Fio de Ariadne: Junho 2014

29 junho 2014

Reaprendendo a voar

"Simples e suave coisa
Suave coisa nenhuma.
Que em mim amadurece"

João Ricardo e João Apolinário
(Secos e Molhados)




É um pássaro. Aprendeu a voar com a vida. Curioso é que a mesma vida que ensina a voar, às vezes, traz elementos que interrompem o vôo. O grande desafio do pássaro é não ter medo de altura. Tem dia em que a vida empurra abismo abaixo e voar é uma questão de sobrevivência. Então, muitas vezes, para evitar empurrões inesperados, o mais seguro é permanecer no chão. O pássaro trava, esquece que voa. Vai seguindo assim, pesado, ressabiado, um canto triste e repetitivo, como quem pede ajuda para se reencontrar. Quer reaprender a viver, jogar os lixos fora, desatrofiar as asas.

É pássaro. Nasceu para ver o mundo de cima. Quer sentir de novo o vento no rosto. É muito leve ser quem nascemos pra ser. A essência não pesa. Bem fácil voar assim! Lá de cima vê-se o belo, há cor e alegria. Voar faz bem. Ele é um pássaro! Precisa disso. Quer isso. Tem asas. Sabe voar. Sabe que é bom.

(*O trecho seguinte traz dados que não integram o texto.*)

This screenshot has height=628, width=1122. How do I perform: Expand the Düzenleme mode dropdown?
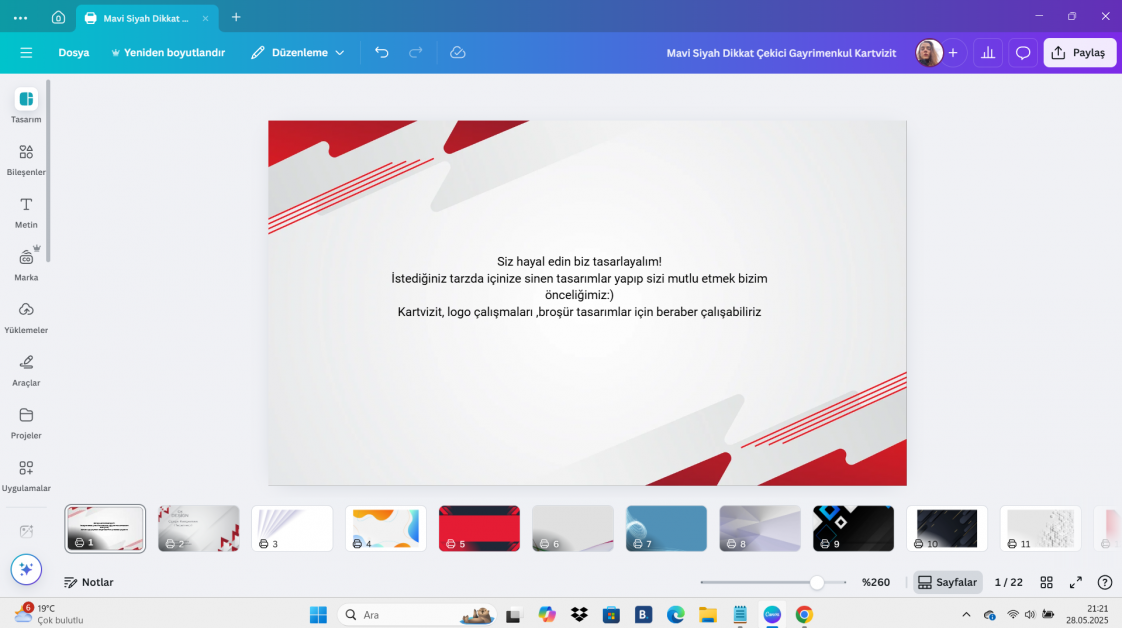(298, 52)
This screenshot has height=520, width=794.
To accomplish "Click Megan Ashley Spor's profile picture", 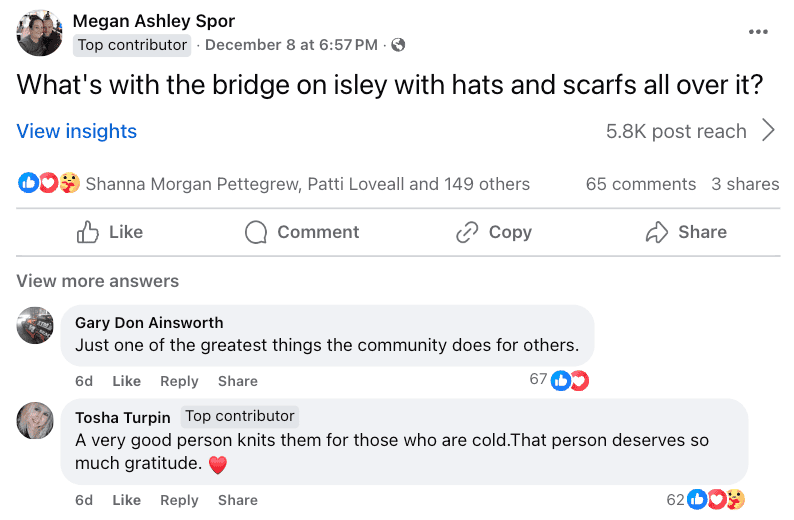I will coord(40,33).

Paralisado pelo medo e outros pesos, precisa agora de um novo empurrãozinho. Não desses traiçoeiros que a vida dá. Precisa, sim, do toque suave de uma jovem senhora chamada sabedoria. A maturidade traz leveza e dá asas. Às vezes, ela também empurra no susto, mas porque sabe que a essência emerge dos desafios. E faz voar alto. Livre, bonito, como só um pássaro de verdade é capaz de fazer. O pássaro lembra que estar lá em cima é mais emocionante e seguro que ficar no chão. Voar não é para todos. Mas ele é pássaro. E não pode abrir mão disso.


01 junho 2014

A volta de Ariadne


Mudou o dia, mudou o mês. Só não mudou a minha vontade de mudar. Fazer diferente é sempre uma escolha. E, como toda escolha, significa deixar algo para trás. Mudo hoje o nome do blog. Na verdade, resgato o nome do primeiro que tive, há muitos anos: Fio de Ariadne. Baseado em uma história fascinante da mitologia grega, que inspirou o nome que ganhei dos meus pais. Na infância, sofri com ele. O nome diferente que os amiguinhos da escola não sabiam falar. Com o tempo, entendi que meu nome é um presente e que me representa como nenhum outro poderia.

O sentimento de mudança que tem me tomado nos últimos dias merece ser representado aqui, neste espaço que diz tanto de mim. Usar meu nome onde deixo meus escritos é uma forma de encarar a vida, sem me esconder nas palavras ou na minha profissão. Sou jornalista no dia a dia, mas acho que sou bem mais Ariadne, essa da mitologia, cheia de compaixão e olhos atentos para os verdadeiros valores da vida.

Meu querido Jornalisticamente Incorreto fica para trás. Os textos que ele nos deixa de herança continuam aqui, para serem lidos por quem desejar. Inclusive por mim mesma, quando eu quiser me lembrar da história impregnada em cada um deles. Eles ficam também para que eu não me esqueça que a mudança é um elemento fundamental para a vida, mas que a nossa essência mais bonita deve nos acompanhar por onde nós andarmos.